◆ **What you should do**:
Look through the records and copy every line in which "favorites" appears.

◆ **Data provided**:
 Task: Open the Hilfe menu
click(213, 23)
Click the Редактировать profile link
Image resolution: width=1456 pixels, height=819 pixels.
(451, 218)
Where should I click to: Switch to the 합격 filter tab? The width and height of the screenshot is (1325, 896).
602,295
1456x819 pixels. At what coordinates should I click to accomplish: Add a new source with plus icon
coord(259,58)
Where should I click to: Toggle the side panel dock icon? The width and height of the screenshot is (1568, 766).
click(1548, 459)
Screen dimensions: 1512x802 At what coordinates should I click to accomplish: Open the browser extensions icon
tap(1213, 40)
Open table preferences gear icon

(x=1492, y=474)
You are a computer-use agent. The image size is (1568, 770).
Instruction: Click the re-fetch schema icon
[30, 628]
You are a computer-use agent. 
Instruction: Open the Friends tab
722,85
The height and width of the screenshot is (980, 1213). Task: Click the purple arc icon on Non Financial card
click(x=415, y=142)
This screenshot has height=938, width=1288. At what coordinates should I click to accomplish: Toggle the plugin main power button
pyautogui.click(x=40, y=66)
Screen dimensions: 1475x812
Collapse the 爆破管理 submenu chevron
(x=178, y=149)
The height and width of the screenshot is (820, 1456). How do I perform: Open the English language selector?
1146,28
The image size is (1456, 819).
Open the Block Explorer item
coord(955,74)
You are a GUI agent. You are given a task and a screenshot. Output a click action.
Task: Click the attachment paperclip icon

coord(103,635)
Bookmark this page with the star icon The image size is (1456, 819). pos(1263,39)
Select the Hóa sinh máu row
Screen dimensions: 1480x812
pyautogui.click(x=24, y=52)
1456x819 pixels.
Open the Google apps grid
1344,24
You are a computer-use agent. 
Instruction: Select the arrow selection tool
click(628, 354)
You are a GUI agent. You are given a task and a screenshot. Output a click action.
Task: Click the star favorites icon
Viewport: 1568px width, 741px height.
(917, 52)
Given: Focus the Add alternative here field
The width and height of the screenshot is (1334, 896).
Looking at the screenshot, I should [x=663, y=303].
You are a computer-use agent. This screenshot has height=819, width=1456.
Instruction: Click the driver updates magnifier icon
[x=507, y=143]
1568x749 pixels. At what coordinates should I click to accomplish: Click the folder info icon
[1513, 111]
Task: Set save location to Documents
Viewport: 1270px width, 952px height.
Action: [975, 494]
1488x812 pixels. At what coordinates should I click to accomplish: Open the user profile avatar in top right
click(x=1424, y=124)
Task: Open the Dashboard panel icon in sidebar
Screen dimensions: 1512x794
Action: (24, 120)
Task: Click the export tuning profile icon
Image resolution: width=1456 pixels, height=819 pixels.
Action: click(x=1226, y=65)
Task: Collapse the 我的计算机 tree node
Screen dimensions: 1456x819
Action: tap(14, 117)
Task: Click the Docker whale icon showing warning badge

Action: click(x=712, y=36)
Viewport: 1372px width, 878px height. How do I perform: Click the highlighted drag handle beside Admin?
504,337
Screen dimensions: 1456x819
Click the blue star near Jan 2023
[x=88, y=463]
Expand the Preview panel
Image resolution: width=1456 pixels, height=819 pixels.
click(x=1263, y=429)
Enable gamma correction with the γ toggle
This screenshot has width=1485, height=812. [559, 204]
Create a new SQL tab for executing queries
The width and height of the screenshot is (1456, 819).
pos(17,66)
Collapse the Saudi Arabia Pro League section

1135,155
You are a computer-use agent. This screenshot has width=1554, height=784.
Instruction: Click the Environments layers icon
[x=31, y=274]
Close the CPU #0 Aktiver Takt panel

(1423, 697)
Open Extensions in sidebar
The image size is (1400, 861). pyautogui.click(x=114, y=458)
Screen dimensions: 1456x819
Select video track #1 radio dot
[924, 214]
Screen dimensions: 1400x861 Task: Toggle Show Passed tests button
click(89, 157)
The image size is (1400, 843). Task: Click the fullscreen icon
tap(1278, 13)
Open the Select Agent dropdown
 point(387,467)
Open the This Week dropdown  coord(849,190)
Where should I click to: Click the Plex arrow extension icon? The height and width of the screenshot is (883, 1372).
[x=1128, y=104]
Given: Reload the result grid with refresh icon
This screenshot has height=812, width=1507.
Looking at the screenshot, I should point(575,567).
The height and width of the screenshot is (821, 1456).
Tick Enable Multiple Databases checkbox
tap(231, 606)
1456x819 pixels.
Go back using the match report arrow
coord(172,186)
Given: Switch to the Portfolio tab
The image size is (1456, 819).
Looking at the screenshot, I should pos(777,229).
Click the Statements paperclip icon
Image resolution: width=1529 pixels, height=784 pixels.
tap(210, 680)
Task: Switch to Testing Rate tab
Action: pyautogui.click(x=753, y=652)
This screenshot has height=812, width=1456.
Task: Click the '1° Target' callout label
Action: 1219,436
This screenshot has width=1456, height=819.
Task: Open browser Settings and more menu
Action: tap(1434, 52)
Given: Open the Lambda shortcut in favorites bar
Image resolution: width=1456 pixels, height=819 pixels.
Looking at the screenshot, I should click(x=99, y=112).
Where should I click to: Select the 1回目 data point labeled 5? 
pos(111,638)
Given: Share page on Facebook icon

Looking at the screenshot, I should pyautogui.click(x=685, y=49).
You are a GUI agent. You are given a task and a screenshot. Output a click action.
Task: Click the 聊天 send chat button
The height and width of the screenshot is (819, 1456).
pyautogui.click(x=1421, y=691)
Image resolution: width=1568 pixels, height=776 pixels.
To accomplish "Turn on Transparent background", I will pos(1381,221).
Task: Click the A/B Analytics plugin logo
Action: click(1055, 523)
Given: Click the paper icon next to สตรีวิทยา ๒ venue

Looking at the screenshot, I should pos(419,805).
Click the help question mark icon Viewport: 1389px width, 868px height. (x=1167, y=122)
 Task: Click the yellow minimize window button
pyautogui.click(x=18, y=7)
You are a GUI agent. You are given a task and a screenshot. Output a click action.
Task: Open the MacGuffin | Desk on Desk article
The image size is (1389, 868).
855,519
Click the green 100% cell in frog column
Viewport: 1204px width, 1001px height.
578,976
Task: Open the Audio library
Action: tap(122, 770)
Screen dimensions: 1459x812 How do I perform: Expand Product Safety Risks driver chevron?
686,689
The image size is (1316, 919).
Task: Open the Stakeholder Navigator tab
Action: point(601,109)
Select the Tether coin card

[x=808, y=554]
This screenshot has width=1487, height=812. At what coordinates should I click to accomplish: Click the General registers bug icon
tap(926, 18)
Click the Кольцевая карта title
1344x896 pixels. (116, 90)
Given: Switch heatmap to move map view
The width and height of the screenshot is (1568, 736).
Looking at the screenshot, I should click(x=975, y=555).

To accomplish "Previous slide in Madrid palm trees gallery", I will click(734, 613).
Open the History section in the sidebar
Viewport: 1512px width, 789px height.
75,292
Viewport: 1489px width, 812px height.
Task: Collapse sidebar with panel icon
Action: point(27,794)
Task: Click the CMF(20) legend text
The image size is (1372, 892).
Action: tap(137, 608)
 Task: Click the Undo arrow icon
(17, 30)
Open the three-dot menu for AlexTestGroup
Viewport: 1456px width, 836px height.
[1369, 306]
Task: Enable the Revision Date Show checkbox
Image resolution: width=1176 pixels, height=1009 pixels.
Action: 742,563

◆ **Reply to the exercise**:
Task: Click the star favorites icon
Given: Open the Lambda shortcut in favorites bar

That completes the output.